Recall takes place in CA3 when a partial retrieval cue is applied, for example, the place, so that the whole memory is recalled by completion in the CA3 autoassociation or attractor network. The object information reaches the hippocampus from the inferior temporal visual cortex via the perirhinal and lateral entorhinal cortex. Reward information reaches the hippocampus from the orbitofrontal cortex and amygdala via the perirhinal and entorhinal cortex. Spatial information reaches the hippocampus from the parietal cortex (including the precuneus and also the posterior cingulate and retrosplenial cortex) via the parahippocampal gyrus (areas TF and TH) and medial entorhinal cortex. The entorhinal cortex grid cell system has multiple attractors that perform idiothetic update (path integration) in the dark. In rodents, the spatial information is primarily about the place in which the rodent is located. In primates, the information is about spatial view, with probably some modulation by place.
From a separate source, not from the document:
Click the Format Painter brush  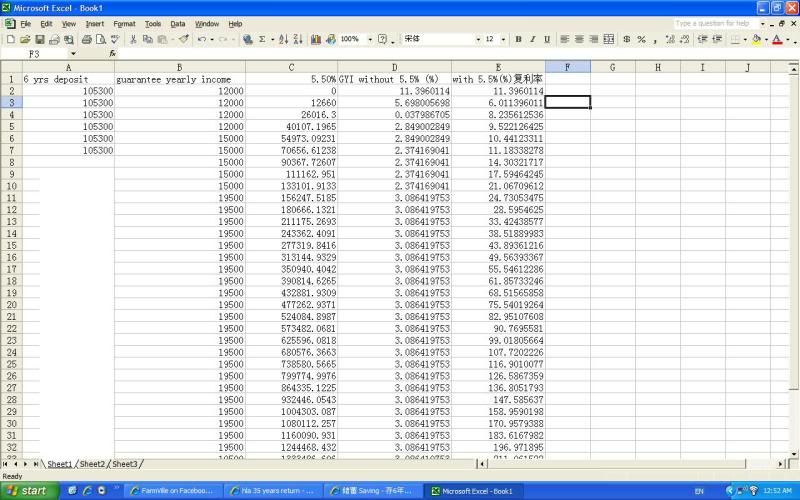pyautogui.click(x=184, y=39)
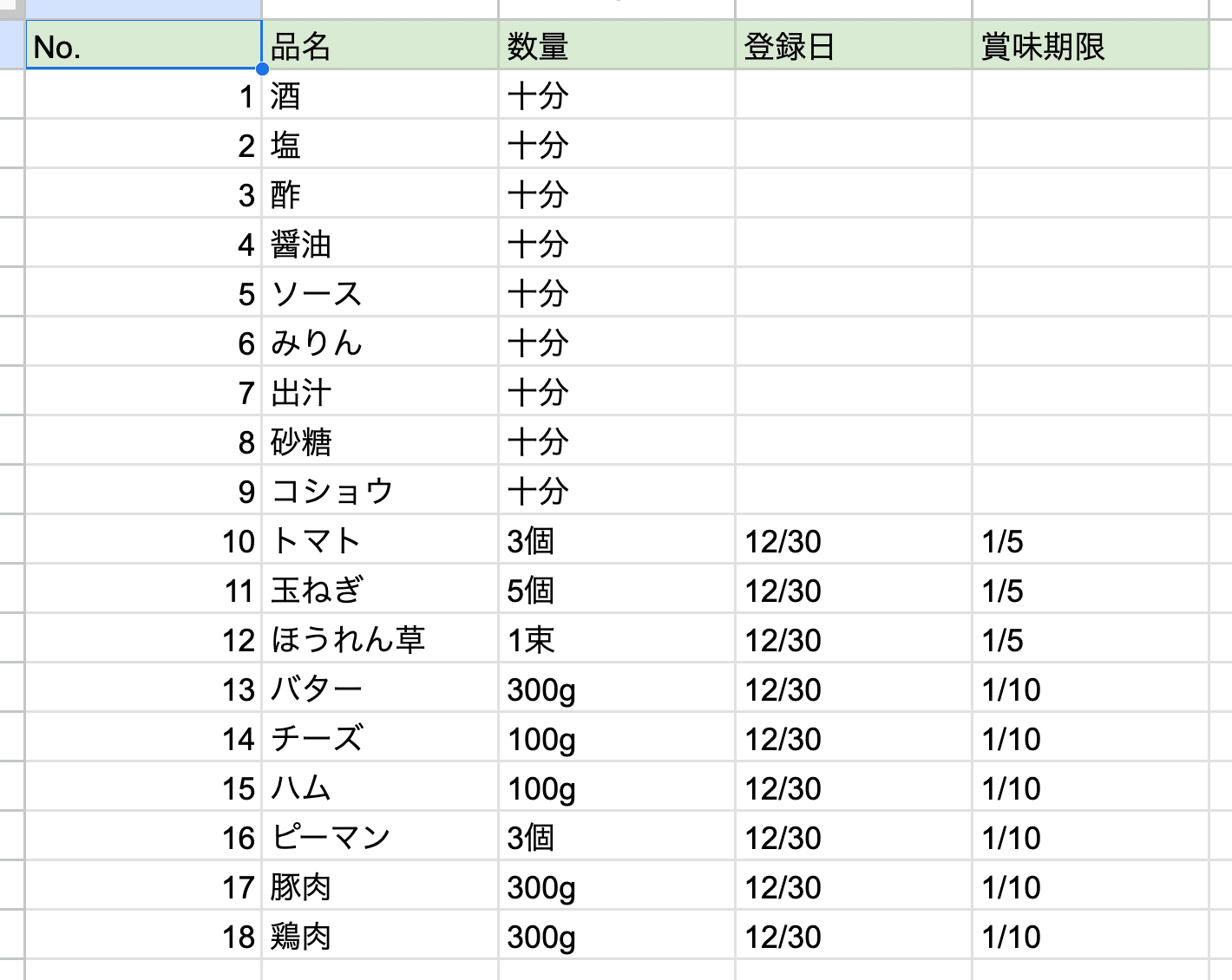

The difference from rodents is that primates have a fovea and, hence, the high resolution view of a small part of the environment results in the object that is being fixated forming the spatial input (de Araujo et al. 2001; E.T. Rolls and S. Wirth in preparation). Spatial scene information may also reach the primate hippocampus from the temporal cortex scene area (Kornblith et al. 2013). The CA3 system is not suitable for a continuous attractor for spatial navigation, because the object information would make the continuous attractor too bumpy to work well (Cerasti and Treves 2013). Path integration for this reason is performed in the medial entorhinal cortex. The CA3 however is able to combine continuous spatial with discrete object representations and to recall the complete representation from either a spatial or object cue (Rolls et al. 2002).
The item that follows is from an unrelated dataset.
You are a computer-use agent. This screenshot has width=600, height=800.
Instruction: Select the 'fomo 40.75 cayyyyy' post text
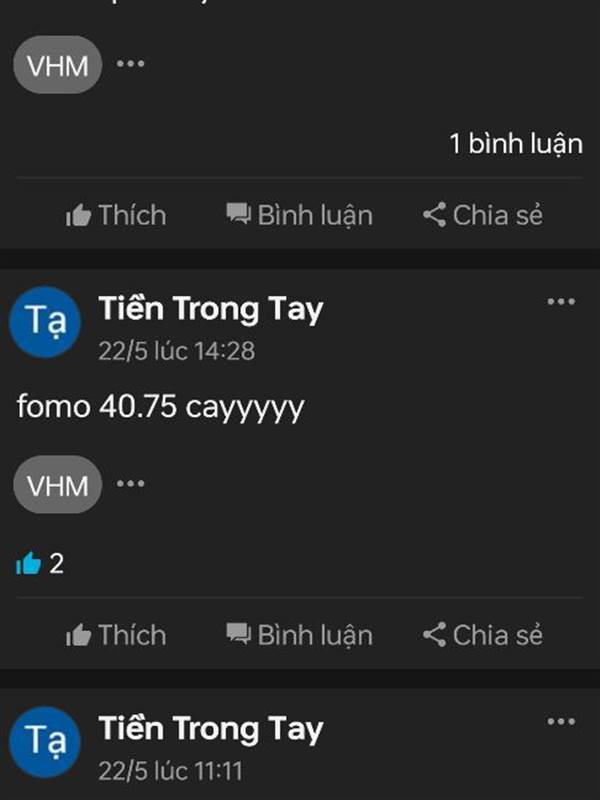(160, 407)
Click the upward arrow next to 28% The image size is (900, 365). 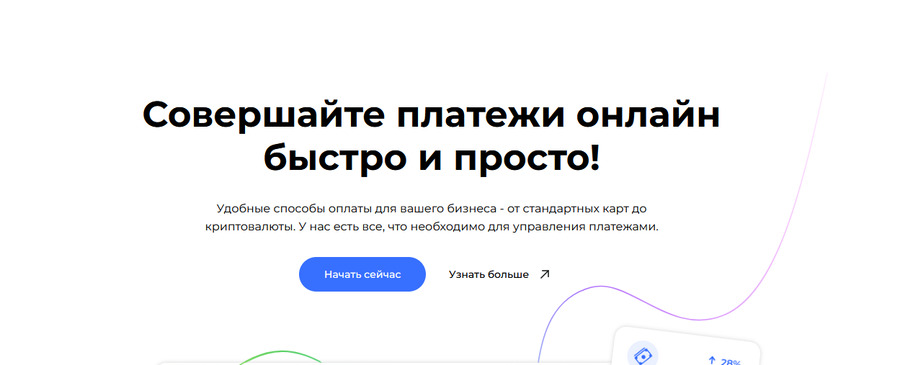(x=712, y=360)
General concluding remarks

In conclusion, a theory of hippocampal function has been described. This goes beyond a model by incorporating many analytic results concerning, for example (1) the importance of the number of synapses onto each CA3 neuron and the sparseness of the representation for providing an estimate of the memory capacity of the hippocampus, (2) the distinct roles of the mossy fibre and perforant path inputs to the CA3 neurons and (3) the way that information of recently learned episodic information can be recalled to the neocortex from the hippocampus by using the multistage cortico-cortical backprojection pathway (Rolls 2010, 2016a; Treves and Rolls 1992, 1994). For recall, the hippocampal output can be thought of as a pointer to neocortical neurons via which memories can be called by using the backprojection pathways (Kesner and Rolls 2015; Rolls 2016a). The approach underlines the importance of understanding spatial representations in the primate, including the hippocampus, because they are different from those in rodents and are relevant to understanding episodic memory in humans in which memories of where objects and rewards are within an environment can be formed by an individual, without that individual ever having been present in the place. The difference may be related to the great importance and development of vision in primates; this has also had implications in our understanding of the cortical organization of many other processing systems, including those involved in taste processing and in emotion (Rolls 2014). In primates, extensive development has occurred of many neocortical areas, in part related to the great expansion of cortical visual computation (Rolls 2012c) and these cortical developments are also important in understanding hippocampal function and its relationship to episodic memory and to spatial processing (E.T. Rolls and S. Wirth in preparation). In addition, the approach has emphasized the importance of founding the theory on details of anatomy, quantitatively where possible and of the neurophysiology (and I include functional neuroimaging) of the brain systems involved.